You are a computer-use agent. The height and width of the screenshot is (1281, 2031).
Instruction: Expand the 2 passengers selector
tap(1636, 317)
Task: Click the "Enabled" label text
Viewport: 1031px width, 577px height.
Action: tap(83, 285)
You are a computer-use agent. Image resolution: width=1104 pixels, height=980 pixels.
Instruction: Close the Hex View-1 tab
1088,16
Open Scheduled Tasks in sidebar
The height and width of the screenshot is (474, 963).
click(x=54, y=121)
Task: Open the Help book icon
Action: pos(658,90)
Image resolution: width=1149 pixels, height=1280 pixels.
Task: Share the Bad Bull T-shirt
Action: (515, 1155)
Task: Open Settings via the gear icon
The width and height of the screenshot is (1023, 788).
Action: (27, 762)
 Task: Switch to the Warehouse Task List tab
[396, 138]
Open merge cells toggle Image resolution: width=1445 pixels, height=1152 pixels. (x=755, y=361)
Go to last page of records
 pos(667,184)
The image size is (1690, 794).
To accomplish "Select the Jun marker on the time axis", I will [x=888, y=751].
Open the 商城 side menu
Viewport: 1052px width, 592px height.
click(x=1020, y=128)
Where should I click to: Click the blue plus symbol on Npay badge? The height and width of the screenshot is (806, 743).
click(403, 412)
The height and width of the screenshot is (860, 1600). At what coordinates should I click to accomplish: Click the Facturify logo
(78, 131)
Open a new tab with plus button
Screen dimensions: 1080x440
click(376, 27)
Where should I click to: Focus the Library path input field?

(Your instructions): Using the material above, transcribe exactly the lines from the line with "Open Scheduled Tasks in sidebar" to the line with "Open merge cells"; both count, and nothing else goes in.

(Solution):
Open Scheduled Tasks in sidebar
The height and width of the screenshot is (474, 963).
click(x=54, y=121)
Task: Open the Help book icon
Action: pos(658,90)
Image resolution: width=1149 pixels, height=1280 pixels.
Task: Share the Bad Bull T-shirt
Action: (515, 1155)
Task: Open Settings via the gear icon
The width and height of the screenshot is (1023, 788).
Action: (27, 762)
 Task: Switch to the Warehouse Task List tab
[396, 138]
Open merge cells toggle Image resolution: width=1445 pixels, height=1152 pixels. (x=755, y=361)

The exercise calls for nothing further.